最高の手技「撫でる」

当店で施術を行う際、必ず前段階で入れる技があります

それは「撫でる

たったこれだけの単純なものですが、その効果はある意味でどんな整体の技よりも高い、と個人的には思います

実は中国整体では「軽擦」という名前がついたれっきとした技のひとつです

ただ撫でればいい、という訳ではなく、その行為により何を流すのか(血液、老廃物、営気など)、を念頭に強弱や速さを変える必要があります。正確にいうなら「撫で払う」という表現が正しいでしょうか

 

なぜ「撫でる」がそれほど効果があるといわれているのか?

理由は大きく分けると次の二つが挙げられます

 

流れを整える

よく整体やエステへ行くと「リンパを流す」という言葉を耳にします。この言葉を、私は出来るだけ使わないようにしています。何故なら体を流れているのはリンパ液だけではないからです

体の不調の全てを、リンパ管を流れる老廃物に求めるのは間違いではありませんが説明不足です

筋肉が疲労し、血液と酸素が不足すれば硬直します。筋肉の動きが悪くなれば血行が悪くなり、体が重くなったり、痛みがでやすくなります。この症状を「リンパ」だけで説明しきれるでしょうか?

私は「軽擦」には、体の各部位に流れる血液量を調整して、川に例えれば清流のような静かな流れに変える作用がある、と考えています。

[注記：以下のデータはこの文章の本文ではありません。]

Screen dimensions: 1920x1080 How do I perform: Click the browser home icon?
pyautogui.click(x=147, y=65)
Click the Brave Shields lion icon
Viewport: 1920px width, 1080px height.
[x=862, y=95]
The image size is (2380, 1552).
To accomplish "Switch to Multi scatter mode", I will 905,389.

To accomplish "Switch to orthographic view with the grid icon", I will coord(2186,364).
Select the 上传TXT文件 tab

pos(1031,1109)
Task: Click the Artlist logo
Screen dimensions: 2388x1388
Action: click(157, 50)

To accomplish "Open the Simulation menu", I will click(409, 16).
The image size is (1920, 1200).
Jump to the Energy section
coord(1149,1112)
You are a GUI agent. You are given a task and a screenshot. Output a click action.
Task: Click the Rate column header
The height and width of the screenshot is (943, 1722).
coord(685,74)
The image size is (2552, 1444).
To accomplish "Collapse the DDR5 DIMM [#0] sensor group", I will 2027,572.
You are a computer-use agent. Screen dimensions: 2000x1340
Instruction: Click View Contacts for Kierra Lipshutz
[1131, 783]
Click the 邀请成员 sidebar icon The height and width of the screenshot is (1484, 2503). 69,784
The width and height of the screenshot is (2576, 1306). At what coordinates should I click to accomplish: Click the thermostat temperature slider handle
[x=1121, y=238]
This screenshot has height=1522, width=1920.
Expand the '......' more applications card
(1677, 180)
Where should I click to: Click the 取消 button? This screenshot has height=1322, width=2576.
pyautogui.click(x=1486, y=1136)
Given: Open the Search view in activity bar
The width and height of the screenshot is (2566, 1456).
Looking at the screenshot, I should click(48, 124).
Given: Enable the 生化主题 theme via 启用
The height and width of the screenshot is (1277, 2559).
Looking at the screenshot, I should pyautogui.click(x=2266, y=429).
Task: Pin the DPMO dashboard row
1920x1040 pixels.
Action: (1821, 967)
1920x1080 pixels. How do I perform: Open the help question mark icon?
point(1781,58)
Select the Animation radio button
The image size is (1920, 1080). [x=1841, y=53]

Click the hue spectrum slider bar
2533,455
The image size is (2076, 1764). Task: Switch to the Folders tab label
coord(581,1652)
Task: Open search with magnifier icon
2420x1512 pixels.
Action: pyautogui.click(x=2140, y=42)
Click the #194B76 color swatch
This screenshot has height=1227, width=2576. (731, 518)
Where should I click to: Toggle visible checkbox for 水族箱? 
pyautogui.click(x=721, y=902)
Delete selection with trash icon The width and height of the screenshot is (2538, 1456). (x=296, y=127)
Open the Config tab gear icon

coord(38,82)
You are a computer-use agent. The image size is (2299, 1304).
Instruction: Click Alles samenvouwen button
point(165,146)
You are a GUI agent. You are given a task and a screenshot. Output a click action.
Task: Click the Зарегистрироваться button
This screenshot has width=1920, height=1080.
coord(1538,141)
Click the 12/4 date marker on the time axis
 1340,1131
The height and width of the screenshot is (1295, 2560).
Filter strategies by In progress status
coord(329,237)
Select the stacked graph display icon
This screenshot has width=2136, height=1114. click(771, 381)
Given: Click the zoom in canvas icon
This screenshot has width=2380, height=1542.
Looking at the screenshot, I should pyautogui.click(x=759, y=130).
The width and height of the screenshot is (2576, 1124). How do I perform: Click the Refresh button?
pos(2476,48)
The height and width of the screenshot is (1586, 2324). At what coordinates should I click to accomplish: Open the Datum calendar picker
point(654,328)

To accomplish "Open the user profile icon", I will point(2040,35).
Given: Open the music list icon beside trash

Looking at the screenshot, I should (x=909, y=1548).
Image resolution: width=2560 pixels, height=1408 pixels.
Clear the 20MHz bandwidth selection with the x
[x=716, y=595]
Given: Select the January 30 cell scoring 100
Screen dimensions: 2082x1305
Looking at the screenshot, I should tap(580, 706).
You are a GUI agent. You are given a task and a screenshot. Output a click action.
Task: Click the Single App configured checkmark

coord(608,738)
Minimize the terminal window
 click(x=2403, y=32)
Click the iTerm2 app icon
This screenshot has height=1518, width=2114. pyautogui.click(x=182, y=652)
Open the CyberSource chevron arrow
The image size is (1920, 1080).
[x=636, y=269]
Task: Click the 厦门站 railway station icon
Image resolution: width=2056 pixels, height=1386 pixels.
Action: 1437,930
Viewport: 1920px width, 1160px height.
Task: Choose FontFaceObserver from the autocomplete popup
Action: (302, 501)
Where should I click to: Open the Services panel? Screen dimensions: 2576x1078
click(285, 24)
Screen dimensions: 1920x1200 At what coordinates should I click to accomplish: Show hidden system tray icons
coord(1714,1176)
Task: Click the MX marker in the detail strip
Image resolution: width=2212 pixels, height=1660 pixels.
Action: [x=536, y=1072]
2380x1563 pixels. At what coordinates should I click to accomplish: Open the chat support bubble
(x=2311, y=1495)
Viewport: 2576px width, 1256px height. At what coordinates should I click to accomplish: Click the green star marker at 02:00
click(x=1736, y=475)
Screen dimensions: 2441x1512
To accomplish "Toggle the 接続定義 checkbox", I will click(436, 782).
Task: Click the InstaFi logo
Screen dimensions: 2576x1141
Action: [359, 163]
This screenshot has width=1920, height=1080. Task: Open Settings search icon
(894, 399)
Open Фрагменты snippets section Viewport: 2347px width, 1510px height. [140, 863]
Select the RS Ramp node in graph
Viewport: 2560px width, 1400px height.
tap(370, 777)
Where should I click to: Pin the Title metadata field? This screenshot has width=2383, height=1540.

これにより充分な血液と酸素を得た筋肉は、硬直が解けて元の動きを取り戻す、というような改善効果が期待できます

 

緊張を和らげ、リラックスさせる

最近誰かに撫でてもらったことはありますか?

大人になってからはなかなか他人に撫でてもらう機会など無いので忘れている人が大半だと思いますが、小さい頃、親に頭を撫でて貰って安心した、リラックスした、という経験がある人は多いかと思います

人の掌が皮膚に触れると、脳が反応します

見ず知らずの人がいきなり触れれば、脳が警戒して、皮膚は硬直します。ところが気を許せる知り合いや、整体院などの特殊な環境下であれば、柔らかい圧、安心できる速さの触れ方によって脳が警戒を解くからなのか、皮膚の硬直が軽減したような印象を受けます。この状態になれば他の整体の技も効かせやすくなります

 

おそらく、この原理は手技療法のみならず、機械を使った療法でも同じことが言えると思います。業種に限らず、人に触れる職業の方であれば、まずは挨拶程度に「軽擦」を取り入れてみてはいかがでしょうか?